It's the country's top birder event

JOHN FITZPATRICK / Cornell Lab of Ornithology
JOHN FITZPATRICK / Cornell Lab of OrnithologyRead more

BIRDS, a whole bunch of them apparently, live in or visit New Jersey - and not just the flocks of Canada geese that fertilize our kids' soccer fields or the seagulls that steal our fries on the boardwalk.

The rest of them - those large black ones that crow loudly, the ones that quack and those angry blue things are generally lumped together as simply "birds" by the masses.

Pete Dunne , 58, of Cumberland County, knows all their names, and you should probably have a bird field guide or easy access to Google when you're speaking with him because he says things like this:

"I've got a warbler that could fit in tablespoon" or "Hold it, hold it, here comes a Scarlet Tanager."

Dunne's distractions during interviews make sense because he's a bird watcher and deep in training for the most placid pastime ever to have its own World Series.

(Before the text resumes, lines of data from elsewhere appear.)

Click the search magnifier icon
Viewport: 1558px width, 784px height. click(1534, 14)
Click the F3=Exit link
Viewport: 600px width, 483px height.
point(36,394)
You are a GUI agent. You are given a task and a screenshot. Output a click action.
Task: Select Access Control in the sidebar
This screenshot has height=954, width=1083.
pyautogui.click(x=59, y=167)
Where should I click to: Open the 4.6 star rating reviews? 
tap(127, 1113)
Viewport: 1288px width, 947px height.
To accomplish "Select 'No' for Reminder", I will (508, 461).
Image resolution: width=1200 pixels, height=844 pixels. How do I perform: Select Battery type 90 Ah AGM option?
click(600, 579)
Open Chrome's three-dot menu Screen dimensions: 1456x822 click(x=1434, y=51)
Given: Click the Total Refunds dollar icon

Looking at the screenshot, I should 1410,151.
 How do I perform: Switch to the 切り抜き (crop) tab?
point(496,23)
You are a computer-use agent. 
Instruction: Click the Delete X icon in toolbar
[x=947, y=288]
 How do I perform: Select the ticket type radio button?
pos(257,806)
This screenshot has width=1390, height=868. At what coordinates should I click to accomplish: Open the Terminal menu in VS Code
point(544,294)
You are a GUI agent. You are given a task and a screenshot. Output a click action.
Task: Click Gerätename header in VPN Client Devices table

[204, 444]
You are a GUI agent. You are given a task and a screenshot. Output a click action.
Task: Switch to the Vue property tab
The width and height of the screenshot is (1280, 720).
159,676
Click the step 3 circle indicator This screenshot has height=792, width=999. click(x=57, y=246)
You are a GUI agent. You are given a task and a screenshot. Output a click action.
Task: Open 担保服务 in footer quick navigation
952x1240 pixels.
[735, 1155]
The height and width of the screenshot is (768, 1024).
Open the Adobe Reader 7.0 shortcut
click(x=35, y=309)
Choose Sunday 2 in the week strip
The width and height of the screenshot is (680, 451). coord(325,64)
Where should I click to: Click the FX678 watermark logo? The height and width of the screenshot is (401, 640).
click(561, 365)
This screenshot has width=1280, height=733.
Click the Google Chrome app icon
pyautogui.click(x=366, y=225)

That would be the World Series of Birding, a New Jersey Audubon Society event that's become the pre-eminent bird-watching event in the country, raising more than $9 million in conservation funding in its 25-year history in the Garden State. Beginning at midnight next Saturday, contestants will spend 24 hours looking and listening for as many different species of birds as possible from High Point to Cape May Point.

Contestants range from kids out to have fun with their parents to more than 100 teams comprised of fully sponsored ornithologists (they study birds) or part-time bird fanatics who claim they're just out to have fun and help preserve bird habitat in the nation's most densely populated state.

Fundraising aside, most of these teams unfurl their talons when it comes to the World Series. The top teams have scouts out right now, scouring all corners of the state with high-powered binoculars for rare and common birds. That's right, they are scouting for the entire week.

"I realize it all sounds pretty zany," Dunne said with a laugh. "But it's fun, and it's legal and you don't gain weight."

That's because most birders won't stop to eat the entire day of the competition and the most hardcore won't even take a bathroom break.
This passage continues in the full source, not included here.